STA 214 Lab 5
Complete all questions and submit your final html or PDF on Canvas.
The Data
One popular toy that has stood the test of time is Legos. Lego sets are designed for a variety of ages, from toddlers to adults, and you can build things as diverse as a cactus garden to a house.
Inside your box of Legos you will typically find one or more instructions books that help you build the desired object. Today, we are going to build a model to predict how many instruction books will be needed to build a given Lego set.
The data set can be loaded from Canvas. Make sure that when you load it in, you copy the line of code that loads the data and put it in a chunk in your Markdown file. If you need a refresher on the steps, look here: https://bookdown.org/dalzelnm/bookdown-demo/intro.html#folks-using-rstudio-on-their-computers
Exploring Y
We have information on \(n=2552\)
different Lego sets and our response variable is
Num_Instructions
, which counts the number of instruction
books included with each set. This is a count random
variable. This means that our first thought is probably Poisson
Regression. However, there are a few things that we need to check to
make sure that Poisson Regression is reasonable.
Question 1
Create a histogram to visualize the distribution of the response variable. Fill in the bars in gold (so color them gold) and outline the bars in black. Make sure you have added appropriate figure and axis labels.

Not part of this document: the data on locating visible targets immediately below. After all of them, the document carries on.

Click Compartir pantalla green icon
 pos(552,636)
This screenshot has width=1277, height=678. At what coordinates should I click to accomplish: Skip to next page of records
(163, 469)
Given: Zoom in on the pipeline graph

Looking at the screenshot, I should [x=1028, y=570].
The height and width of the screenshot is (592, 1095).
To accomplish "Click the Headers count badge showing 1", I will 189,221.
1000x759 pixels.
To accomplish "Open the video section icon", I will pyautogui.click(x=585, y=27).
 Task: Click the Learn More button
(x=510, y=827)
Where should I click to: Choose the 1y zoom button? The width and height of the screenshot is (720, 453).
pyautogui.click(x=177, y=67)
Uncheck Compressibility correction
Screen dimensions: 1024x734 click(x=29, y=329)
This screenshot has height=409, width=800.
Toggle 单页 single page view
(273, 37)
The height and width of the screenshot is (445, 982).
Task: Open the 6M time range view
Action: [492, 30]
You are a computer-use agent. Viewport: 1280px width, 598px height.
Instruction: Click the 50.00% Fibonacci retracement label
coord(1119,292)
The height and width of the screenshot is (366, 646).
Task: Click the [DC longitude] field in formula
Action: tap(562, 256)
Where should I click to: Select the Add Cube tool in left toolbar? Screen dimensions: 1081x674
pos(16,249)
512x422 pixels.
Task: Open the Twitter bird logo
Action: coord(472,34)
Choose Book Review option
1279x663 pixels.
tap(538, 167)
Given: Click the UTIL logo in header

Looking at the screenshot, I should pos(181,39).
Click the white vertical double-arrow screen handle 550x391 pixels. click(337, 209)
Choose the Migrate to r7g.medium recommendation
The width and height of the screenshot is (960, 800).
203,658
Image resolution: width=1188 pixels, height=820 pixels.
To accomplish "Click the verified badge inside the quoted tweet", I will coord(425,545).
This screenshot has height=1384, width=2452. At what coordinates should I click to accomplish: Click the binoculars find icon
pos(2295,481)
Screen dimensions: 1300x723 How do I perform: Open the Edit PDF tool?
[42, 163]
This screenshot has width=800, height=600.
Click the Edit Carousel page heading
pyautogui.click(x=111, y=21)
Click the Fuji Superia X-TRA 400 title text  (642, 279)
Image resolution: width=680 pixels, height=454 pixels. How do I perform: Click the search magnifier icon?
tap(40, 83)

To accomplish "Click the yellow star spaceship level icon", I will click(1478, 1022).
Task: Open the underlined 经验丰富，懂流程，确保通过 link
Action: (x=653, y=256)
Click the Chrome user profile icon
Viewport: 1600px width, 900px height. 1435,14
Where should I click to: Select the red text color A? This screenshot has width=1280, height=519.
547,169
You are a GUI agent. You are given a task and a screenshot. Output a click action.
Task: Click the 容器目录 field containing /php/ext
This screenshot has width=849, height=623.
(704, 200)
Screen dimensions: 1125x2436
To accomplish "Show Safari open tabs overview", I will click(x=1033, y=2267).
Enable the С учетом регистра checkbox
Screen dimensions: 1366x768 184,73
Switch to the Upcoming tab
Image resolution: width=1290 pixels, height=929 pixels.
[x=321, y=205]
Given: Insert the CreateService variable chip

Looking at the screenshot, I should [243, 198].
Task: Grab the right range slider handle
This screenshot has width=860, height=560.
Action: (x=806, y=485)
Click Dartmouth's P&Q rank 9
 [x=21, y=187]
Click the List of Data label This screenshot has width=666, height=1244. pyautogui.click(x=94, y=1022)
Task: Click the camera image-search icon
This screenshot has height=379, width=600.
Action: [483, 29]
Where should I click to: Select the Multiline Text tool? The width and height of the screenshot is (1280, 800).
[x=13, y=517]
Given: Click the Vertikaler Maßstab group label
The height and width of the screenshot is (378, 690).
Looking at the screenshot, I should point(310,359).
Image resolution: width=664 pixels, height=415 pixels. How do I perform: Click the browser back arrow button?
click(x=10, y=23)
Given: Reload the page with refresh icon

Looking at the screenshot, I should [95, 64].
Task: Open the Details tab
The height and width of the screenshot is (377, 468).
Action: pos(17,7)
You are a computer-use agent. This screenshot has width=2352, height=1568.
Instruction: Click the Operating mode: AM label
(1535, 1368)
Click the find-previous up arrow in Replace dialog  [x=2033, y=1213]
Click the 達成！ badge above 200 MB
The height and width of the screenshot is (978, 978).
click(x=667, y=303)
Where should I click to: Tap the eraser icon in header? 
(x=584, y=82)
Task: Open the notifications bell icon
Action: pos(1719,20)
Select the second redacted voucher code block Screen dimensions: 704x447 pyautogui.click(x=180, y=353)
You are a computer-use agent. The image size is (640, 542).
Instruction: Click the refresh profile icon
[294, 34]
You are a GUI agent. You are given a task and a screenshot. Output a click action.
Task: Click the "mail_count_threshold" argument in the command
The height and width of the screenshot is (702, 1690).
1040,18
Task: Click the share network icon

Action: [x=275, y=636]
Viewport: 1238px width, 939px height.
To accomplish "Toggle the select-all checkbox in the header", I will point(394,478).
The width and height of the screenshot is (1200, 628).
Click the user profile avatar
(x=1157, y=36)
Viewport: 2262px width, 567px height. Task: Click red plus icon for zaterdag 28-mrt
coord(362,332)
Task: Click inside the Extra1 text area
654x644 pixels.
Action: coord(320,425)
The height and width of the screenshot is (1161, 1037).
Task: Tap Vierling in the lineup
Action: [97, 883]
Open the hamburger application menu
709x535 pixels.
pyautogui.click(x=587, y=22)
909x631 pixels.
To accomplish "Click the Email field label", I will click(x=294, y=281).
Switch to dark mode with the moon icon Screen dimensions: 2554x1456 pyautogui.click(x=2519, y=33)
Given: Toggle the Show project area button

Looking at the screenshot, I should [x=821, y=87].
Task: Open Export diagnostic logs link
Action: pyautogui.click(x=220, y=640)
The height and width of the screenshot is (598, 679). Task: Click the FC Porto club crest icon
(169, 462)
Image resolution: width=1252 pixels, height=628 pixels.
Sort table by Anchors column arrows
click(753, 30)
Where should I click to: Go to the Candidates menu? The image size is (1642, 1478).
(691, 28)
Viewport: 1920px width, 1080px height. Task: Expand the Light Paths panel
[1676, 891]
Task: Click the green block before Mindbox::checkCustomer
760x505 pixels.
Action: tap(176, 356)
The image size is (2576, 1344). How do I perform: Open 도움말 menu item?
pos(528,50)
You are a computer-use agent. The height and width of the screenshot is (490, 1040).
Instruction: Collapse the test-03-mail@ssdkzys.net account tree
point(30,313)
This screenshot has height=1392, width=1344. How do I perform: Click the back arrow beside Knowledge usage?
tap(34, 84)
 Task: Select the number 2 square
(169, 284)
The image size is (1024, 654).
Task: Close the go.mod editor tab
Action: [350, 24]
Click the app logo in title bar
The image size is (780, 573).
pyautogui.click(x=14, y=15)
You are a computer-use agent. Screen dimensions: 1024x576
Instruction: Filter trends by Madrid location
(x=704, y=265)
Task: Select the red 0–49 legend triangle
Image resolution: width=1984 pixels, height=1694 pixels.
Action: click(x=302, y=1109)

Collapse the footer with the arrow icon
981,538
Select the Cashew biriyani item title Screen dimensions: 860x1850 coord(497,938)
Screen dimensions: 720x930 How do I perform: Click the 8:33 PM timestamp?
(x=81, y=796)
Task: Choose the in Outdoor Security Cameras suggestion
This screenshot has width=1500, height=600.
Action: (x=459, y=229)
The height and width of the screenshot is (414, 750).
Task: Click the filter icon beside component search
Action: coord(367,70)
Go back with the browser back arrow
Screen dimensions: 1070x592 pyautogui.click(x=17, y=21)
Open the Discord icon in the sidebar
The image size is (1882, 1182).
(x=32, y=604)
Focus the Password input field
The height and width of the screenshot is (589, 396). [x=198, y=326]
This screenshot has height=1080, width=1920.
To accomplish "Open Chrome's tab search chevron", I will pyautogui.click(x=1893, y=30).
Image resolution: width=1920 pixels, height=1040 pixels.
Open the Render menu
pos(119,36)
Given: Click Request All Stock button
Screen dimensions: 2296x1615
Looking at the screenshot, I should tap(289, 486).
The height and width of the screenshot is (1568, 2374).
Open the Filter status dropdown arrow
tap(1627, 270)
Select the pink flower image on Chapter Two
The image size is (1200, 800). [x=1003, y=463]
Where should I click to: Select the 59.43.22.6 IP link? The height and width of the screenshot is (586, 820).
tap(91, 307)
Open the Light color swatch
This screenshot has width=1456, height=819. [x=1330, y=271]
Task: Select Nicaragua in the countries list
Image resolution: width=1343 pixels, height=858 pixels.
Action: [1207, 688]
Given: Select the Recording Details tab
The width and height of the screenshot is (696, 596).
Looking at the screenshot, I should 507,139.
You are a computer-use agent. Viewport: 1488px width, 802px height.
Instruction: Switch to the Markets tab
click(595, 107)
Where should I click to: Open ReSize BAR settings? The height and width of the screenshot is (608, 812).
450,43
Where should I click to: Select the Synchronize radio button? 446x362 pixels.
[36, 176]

Hints: Remember that you have done this in Lab 1, and that the code is in our Code Dictionary online (https://bookdown.org/dalzelnm/bookdown-demo/graphing-formatting-graphs.html#histogram)
Question 2
So far, does it seem like using a Poisson distribution is reasonable based on this graph? Explain.
The final thing we need to check before we can assume \[Y_i \sim Poisson(\lambda_i)\] is the mean/variance assumption. This assumption says that it must be reasonable to assume that the population mean of \(Y\) and the population variance of \(Y\) is the same.
Question 3
Why is it important to verify that the population mean of \(Y\) and the population variance of \(Y\) are the same? In other words, what about the Poisson distribution means this assumption is something we need to check?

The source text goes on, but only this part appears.